[[ Material to process, beginning ]]

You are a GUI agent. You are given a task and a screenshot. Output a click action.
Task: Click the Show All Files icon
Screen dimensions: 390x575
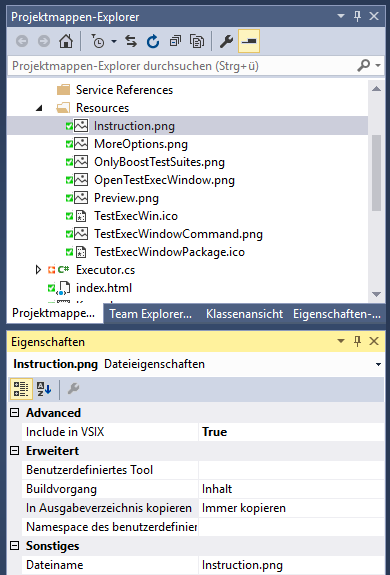click(x=197, y=41)
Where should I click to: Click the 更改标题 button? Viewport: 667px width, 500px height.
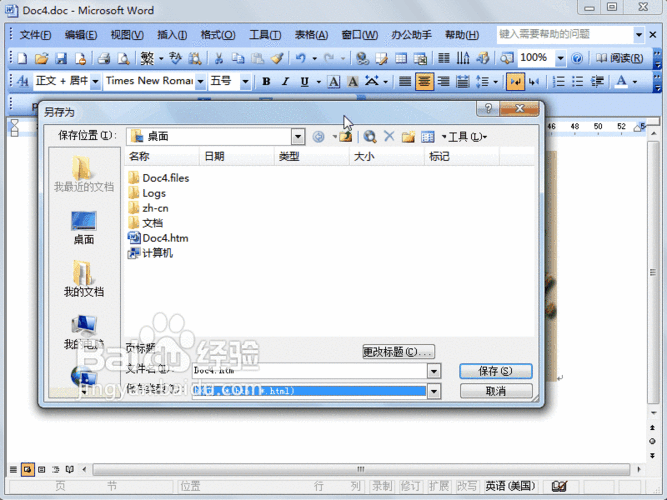(398, 351)
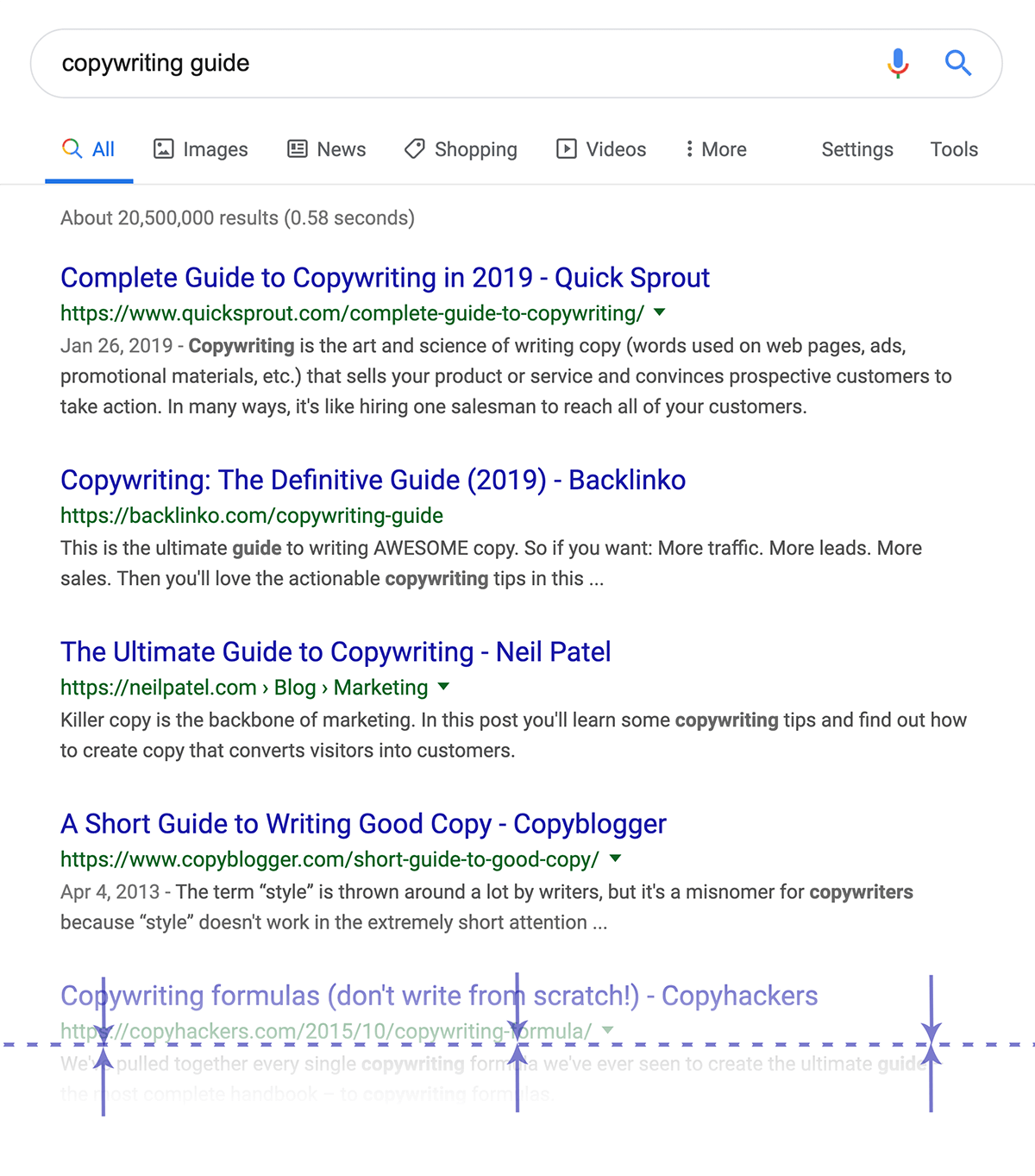The height and width of the screenshot is (1176, 1035).
Task: Click the three-dot More icon
Action: (x=689, y=149)
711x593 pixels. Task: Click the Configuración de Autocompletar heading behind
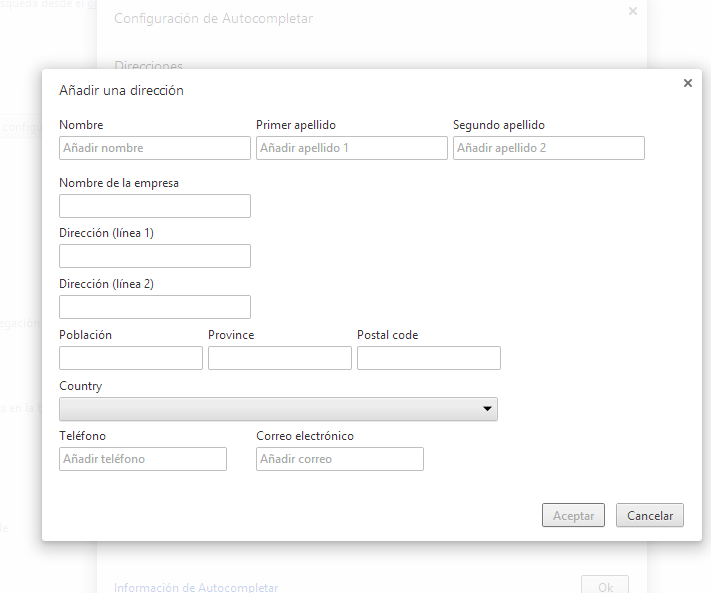pos(213,19)
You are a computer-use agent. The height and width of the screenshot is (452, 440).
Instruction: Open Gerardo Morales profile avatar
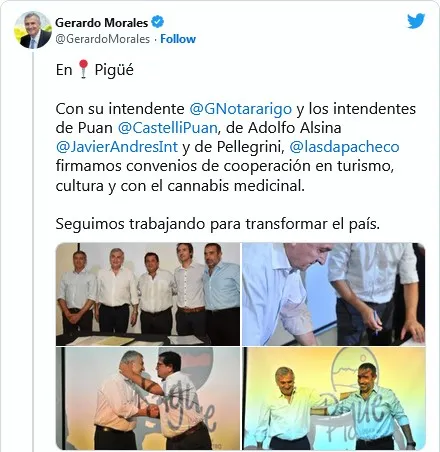pos(33,31)
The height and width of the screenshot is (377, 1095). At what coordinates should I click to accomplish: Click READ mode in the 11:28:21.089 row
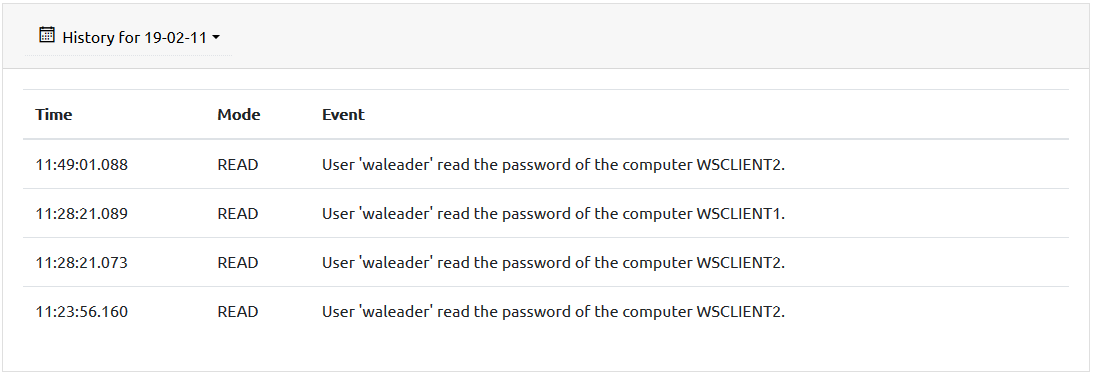pos(238,214)
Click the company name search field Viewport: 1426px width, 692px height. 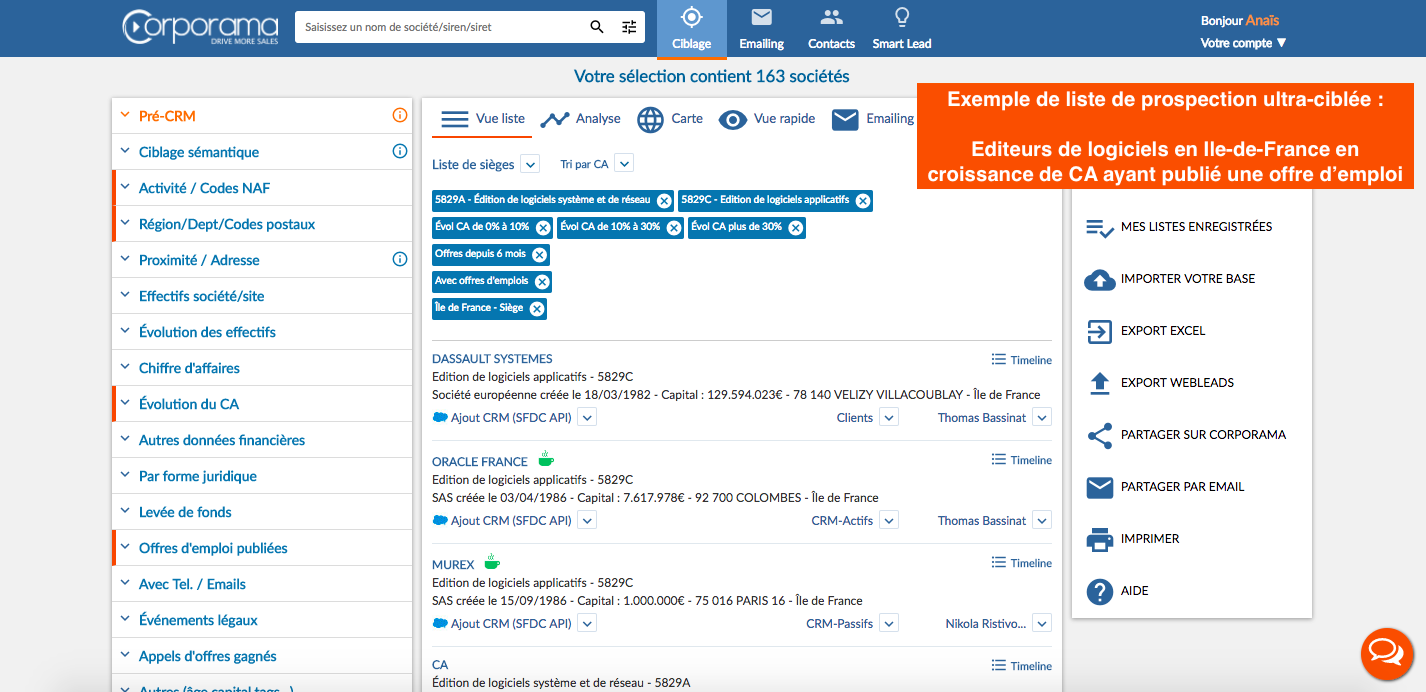pyautogui.click(x=440, y=27)
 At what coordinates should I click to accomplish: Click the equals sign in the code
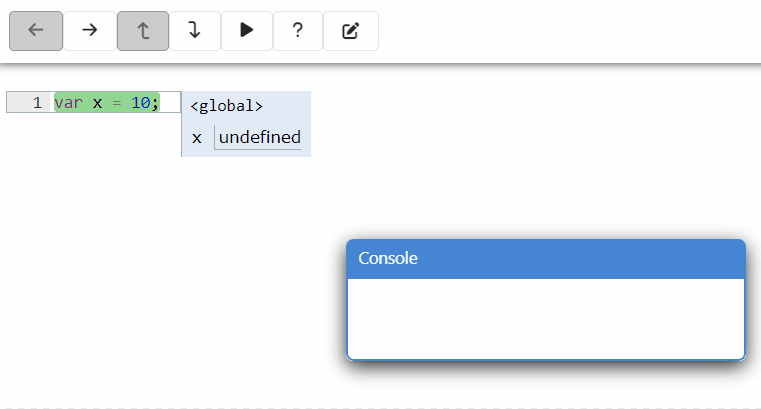point(116,103)

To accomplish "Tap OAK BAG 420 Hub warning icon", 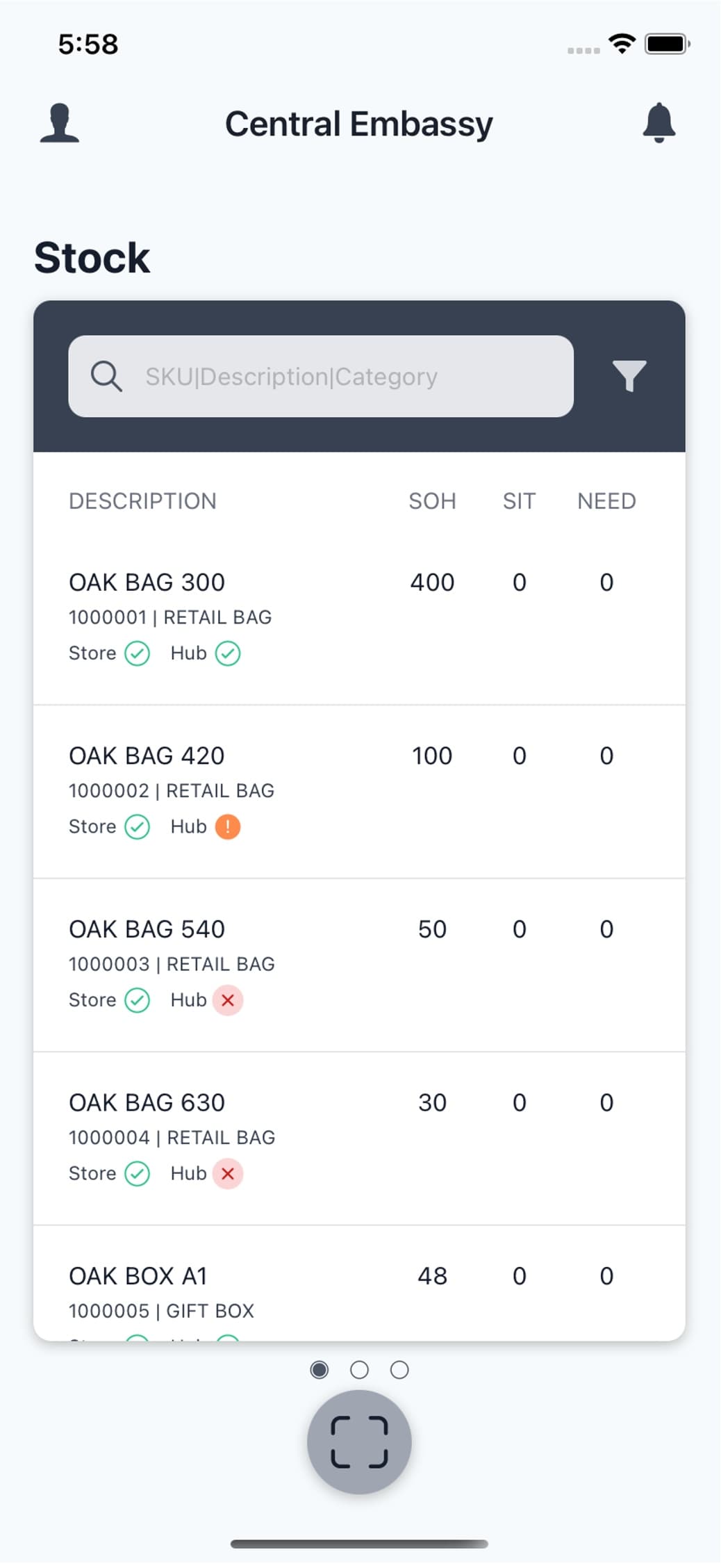I will [228, 826].
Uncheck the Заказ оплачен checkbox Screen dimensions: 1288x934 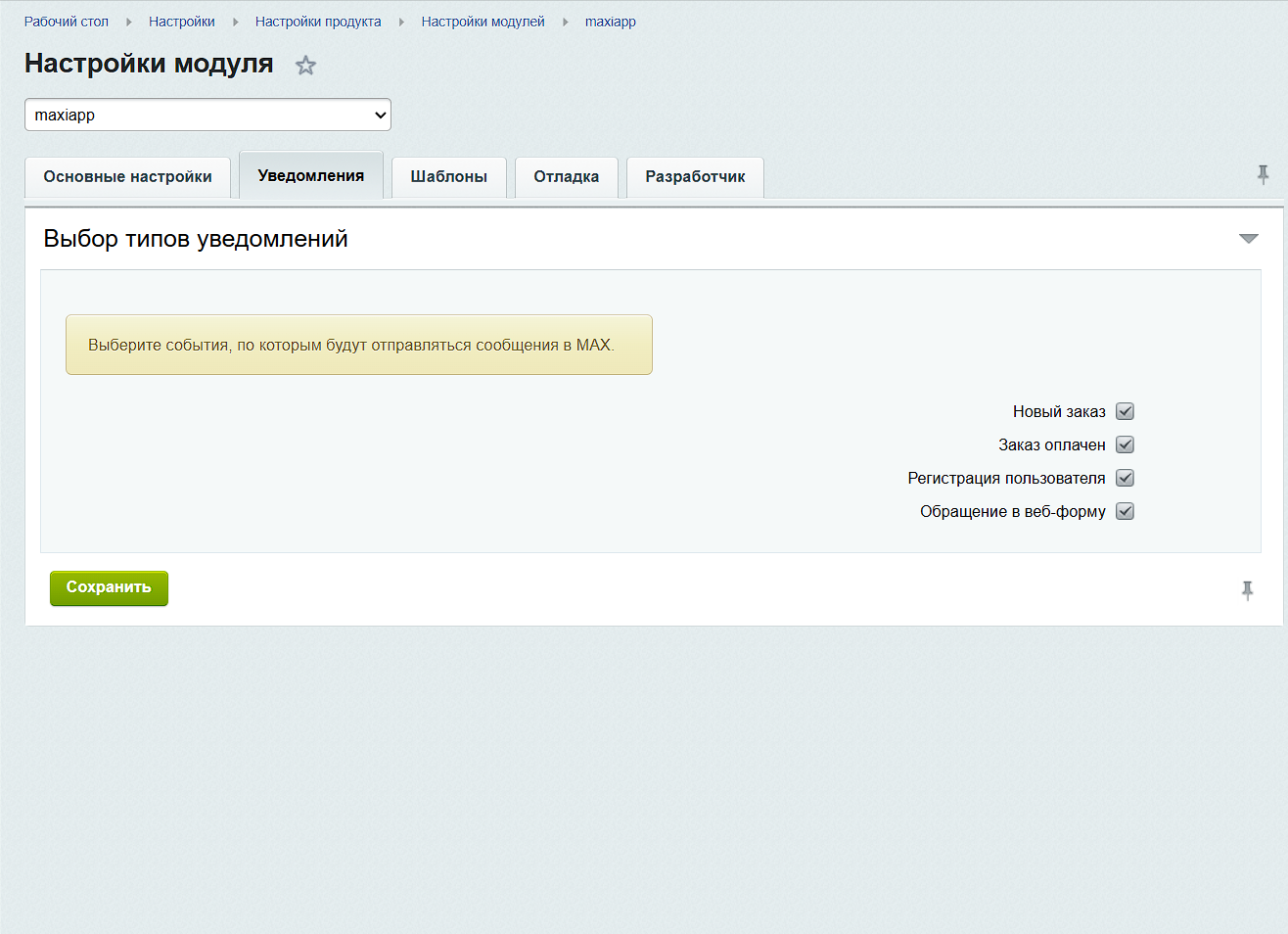[x=1125, y=445]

[[ Material to process, end ]]

[Instructions for the task]
In the material above, find each line that has the string "agent" and return it.

[Answer to this task]
You are a GUI agent. You are given a task and a screenshot. Output a click action.
You are a computer-use agent. The height and width of the screenshot is (452, 440).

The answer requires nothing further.